Moraes revê decisão e nega visita de assessor de Trump a Bolsonaro
Ministro havia autorizado encontro em 18 de março, mas reconsiderou decisão após Itamaraty apontar falta de agenda diplomática e risco de ingerência



Soane Guerreiro
Jessica Cardoso
O ministro Alexandre de Moraes, do Supremo Tribunal Federal (STF), reviu decisão e negou a visita de Darren Beattie, assessor do governo dos Estados Unidos, ao ex-presidente Jair Bolsonaro (PL) na Papudinha, em Brasília.
A decisão desta quinta-feira (11) foi tomada após o magistrado avaliar informações prestadas pelo ministro das Relações Exteriores, Mauro Vieira, sobre a agenda diplomática do norte-americano no Brasil.
Em ofício enviado ao STF a pedido de Moraes, Vieira informou que não havia compromisso oficial no país para Darren Beattie relacionado a uma visita a Bolsonaro.
Segundo ele, o encontro com o ex-presidente não foi comunicado pelas autoridades diplomáticas dos EUA e o pedido partiu dos advogados de Bolsonaro após a emissão do visto para Beattie, sem ligação com os objetivos oficiais da viagem.
O chanceler acrescentou que, nessas circunstâncias, a reunião poderia ser interpretada como interferência estrangeira em assuntos internos do país, especialmente por se tratar de ano eleitoral.

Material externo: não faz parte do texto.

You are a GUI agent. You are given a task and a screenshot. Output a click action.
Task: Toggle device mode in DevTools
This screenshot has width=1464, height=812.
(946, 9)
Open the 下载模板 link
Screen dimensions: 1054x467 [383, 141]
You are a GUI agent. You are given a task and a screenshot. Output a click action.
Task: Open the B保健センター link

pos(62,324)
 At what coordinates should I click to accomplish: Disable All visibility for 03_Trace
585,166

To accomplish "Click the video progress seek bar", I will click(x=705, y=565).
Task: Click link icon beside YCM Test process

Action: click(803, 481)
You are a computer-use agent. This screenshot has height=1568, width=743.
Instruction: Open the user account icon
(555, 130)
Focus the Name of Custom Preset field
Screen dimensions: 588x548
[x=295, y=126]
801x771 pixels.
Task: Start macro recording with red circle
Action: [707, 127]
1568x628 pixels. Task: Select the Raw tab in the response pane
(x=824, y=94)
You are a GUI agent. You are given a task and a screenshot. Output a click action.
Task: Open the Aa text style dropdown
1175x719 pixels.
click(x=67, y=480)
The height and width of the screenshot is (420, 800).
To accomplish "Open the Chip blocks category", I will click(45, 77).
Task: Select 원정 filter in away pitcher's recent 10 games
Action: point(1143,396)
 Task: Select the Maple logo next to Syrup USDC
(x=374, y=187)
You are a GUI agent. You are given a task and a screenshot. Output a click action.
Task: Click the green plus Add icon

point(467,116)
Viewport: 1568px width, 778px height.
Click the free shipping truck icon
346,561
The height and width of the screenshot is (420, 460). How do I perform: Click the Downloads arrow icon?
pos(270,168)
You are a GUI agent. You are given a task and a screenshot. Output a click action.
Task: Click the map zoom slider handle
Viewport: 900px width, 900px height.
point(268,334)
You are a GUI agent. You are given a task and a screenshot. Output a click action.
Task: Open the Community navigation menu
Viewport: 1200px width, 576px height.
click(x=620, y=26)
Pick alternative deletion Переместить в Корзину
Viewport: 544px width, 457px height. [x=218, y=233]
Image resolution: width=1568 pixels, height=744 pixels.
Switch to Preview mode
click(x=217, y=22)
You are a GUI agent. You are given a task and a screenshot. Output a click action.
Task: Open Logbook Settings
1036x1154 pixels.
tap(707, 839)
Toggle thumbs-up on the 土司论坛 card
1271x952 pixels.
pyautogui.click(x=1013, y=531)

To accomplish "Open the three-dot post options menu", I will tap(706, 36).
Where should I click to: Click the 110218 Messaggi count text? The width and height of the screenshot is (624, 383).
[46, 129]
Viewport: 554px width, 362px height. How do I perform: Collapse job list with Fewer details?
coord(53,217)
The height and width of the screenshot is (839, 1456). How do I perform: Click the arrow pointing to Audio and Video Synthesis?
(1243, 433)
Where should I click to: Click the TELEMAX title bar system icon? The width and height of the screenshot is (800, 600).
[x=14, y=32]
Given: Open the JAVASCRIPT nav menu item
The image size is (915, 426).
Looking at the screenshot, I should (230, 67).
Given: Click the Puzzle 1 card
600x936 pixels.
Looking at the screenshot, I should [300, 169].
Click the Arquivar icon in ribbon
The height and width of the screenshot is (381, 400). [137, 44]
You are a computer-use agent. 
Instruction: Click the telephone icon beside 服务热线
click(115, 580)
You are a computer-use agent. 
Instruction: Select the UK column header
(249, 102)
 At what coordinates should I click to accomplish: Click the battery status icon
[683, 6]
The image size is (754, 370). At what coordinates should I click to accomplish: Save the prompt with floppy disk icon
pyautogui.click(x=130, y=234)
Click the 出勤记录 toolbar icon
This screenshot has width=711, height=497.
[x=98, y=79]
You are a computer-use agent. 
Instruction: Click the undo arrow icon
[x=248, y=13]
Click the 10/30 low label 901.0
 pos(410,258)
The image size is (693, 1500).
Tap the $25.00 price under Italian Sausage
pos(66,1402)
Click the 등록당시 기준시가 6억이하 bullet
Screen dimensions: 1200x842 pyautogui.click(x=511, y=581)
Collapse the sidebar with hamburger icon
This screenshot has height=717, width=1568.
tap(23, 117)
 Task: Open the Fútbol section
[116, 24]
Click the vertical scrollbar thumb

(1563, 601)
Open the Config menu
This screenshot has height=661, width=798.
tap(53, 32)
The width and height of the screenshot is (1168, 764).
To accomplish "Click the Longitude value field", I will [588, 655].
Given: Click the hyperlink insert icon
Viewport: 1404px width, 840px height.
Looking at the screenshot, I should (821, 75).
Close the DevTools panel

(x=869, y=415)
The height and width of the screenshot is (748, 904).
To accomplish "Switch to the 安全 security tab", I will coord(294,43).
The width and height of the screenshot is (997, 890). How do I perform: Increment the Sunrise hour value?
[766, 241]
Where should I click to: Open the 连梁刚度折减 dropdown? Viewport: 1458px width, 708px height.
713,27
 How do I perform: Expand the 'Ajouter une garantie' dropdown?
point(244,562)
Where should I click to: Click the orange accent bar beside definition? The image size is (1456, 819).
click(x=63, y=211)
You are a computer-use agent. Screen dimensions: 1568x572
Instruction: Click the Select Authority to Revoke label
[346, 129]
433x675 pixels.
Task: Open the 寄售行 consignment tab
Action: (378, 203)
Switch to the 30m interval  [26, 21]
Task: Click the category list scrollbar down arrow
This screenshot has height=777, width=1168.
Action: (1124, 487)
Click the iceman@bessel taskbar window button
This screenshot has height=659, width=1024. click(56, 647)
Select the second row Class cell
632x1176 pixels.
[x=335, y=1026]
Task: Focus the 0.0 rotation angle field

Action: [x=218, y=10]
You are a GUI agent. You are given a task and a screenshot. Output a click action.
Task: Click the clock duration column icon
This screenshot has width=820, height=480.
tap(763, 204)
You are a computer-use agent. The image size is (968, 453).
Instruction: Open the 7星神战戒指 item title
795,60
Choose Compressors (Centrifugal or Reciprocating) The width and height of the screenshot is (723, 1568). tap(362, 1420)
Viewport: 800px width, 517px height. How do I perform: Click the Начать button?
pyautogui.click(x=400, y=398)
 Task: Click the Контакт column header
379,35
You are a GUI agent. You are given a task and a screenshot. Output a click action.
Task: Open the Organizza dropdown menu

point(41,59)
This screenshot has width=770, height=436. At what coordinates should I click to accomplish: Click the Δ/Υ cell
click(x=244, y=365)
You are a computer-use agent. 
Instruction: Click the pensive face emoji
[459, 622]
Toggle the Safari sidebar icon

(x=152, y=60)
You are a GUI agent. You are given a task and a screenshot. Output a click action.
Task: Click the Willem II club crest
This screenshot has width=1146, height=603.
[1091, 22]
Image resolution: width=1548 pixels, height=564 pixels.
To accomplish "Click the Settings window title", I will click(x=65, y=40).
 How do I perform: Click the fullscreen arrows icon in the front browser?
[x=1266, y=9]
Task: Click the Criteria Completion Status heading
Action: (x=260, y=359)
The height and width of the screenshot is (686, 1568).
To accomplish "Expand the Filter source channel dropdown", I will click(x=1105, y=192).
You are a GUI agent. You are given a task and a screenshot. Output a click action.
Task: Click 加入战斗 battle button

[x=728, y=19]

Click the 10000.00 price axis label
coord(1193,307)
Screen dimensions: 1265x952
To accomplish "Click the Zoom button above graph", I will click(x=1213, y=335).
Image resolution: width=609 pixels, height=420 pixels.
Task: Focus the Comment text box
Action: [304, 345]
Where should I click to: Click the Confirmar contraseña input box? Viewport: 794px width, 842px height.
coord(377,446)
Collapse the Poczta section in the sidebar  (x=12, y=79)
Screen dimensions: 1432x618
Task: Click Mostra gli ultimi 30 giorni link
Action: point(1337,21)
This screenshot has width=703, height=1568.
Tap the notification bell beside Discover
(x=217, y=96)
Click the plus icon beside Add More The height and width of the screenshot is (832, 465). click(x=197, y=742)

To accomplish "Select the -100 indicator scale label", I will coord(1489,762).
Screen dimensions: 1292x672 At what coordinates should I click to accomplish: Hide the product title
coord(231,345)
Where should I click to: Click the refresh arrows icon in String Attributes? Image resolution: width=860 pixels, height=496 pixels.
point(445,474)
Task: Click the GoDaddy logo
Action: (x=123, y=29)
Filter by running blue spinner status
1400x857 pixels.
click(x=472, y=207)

Vieira também informou que o visto de entrada concedido a Beattie teve como base a participação dele no “Fórum Brasil-EUA de Minerais Críticos”, previsto para ocorrer em São Paulo na próxima quarta-feira (18), na sede da Câmara Americana de Comércio para o Brasil (Amcham).
O ministro disse ainda que as tentativas de Beattie de marcar reuniões diplomáticas em Brasília só ocorreram depois que Moraes pediu esclarecimentos ao Itamaraty. Até aquele momento, não havia qualquer agenda previamente registrada no ministério.
Entenda o caso
A defesa de Bolsonaro pediu autorização para a visita de Darren Beattie ao ex-presidente na terça-feira (10). Moraes autorizou o encontro para 18 de março, dentro do calendário regular de visitas no sistema prisional.
Na quarta-feira (11), os advogados apresentaram um novo pedido para antecipar a reunião para 16 de março, à tarde, ou 17 de março, pela manhã ou no início da tarde.
A defesa alegou que o assessor norte-americano teria uma “agenda rígida” de compromissos diplomáticos no Brasil, o que inviabilizaria o encontro na data definida pelo tribunal.
Diante da justificativa, Moraes solicitou ao Ministério das Relações Exteriores informações sobre a agenda oficial de Beattie no país e questionou se a visita ao ex-presidente fazia parte das atividades diplomáticas previstas para a viagem, o que foi negado pelo Itamaraty.
Quem é o assessor de Trump
Beattie foi indicado pelo presidente dos Estados Unidos, Donald Trump, para atuar como assessor responsável por assuntos relacionados ao Brasil. Ele deve desembarcar no país na próxima semana e tem compromissos previstos em São Paulo e Brasília.
O assessor já fez críticas públicas ao governo do presidente Luiz Inácio Lula da Silva (PT) e ao próprio Moraes.
Em declarações anteriores, acusou o ministro de promover censura e perseguição contra Bolsonaro, afirmações que elevaram a tensão diplomática entre autoridades brasileiras e representantes do governo norte-americano.